In the majority of jobs, a person deserves overtime pay when they work over 40 hours a week or meet other conditions set by law. Of course, the time they’re clocked in matters, but if they don’t clock in on time and are working before they do or if they clock out and then get pulled aside to finish additional work, they should be paid for that time, too.
As an employee, you need to be careful about how much you work and to be clear about the hours you’ve spent on the job. Once you hit 40 hours in a single week, you should be looking at receiving overtime on your paycheck.
Could your employer be skirting overtime with unpaid hours?
You should never work before or after you clock in or out of your place of employment unless the manager or supervisor is going to adjust the timeclock for you.

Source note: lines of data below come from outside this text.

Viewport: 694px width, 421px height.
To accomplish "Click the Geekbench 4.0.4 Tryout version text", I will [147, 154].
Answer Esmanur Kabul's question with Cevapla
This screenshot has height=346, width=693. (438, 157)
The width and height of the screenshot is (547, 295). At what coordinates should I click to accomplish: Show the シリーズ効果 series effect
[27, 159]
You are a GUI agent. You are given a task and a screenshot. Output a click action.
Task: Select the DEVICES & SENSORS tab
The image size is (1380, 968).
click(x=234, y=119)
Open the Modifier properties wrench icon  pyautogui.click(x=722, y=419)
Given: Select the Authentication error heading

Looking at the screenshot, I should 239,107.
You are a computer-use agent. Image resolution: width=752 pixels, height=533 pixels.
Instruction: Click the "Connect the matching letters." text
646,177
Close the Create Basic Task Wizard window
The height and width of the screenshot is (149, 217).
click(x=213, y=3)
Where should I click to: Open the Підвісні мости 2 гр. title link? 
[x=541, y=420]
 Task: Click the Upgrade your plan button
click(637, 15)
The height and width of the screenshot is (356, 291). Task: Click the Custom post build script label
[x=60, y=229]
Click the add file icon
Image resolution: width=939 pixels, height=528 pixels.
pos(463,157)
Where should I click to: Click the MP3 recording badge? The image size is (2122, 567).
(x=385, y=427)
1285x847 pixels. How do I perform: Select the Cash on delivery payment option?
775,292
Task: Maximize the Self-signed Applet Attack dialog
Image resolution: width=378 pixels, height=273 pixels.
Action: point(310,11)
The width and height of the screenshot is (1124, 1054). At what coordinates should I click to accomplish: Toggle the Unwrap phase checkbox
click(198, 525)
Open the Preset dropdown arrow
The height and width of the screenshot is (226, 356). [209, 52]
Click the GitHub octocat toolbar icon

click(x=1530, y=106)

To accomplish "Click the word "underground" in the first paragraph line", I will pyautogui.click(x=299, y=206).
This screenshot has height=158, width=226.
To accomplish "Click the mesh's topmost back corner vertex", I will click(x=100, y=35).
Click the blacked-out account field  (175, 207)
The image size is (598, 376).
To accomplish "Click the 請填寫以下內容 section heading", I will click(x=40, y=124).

For example, if you get to work at 6:45 a.m. and your shift starts at 7 a.m., there may be a rule that you cannot clock in until 6:55 a.m. If someone approaches you and asks you to start working when you get there, you should not begin until 6:55 a.m. and after you’ve clocked in. If you start early, ask your manager to adjust your time. If they will not, then that could be a violation of employment law.
Many people get caught off-guard with this kind of issue at the end of the day. They may clock out, but then an urgent matter comes up. If that happens to you, take the time to clock back in. If you don’t, submit a request for the time to be added to your pay.
You deserve full pay and overtime when they’re earned
If you don’t see the overtime you’ve worked on your paycheck, then you need to say something. Keep track of the time you’ve worked as well as hours you’ve worked without clocking in or out. You could see that you deserve a larger paycheck than what you’ve received in the past and that you deserve additional compensation for past work.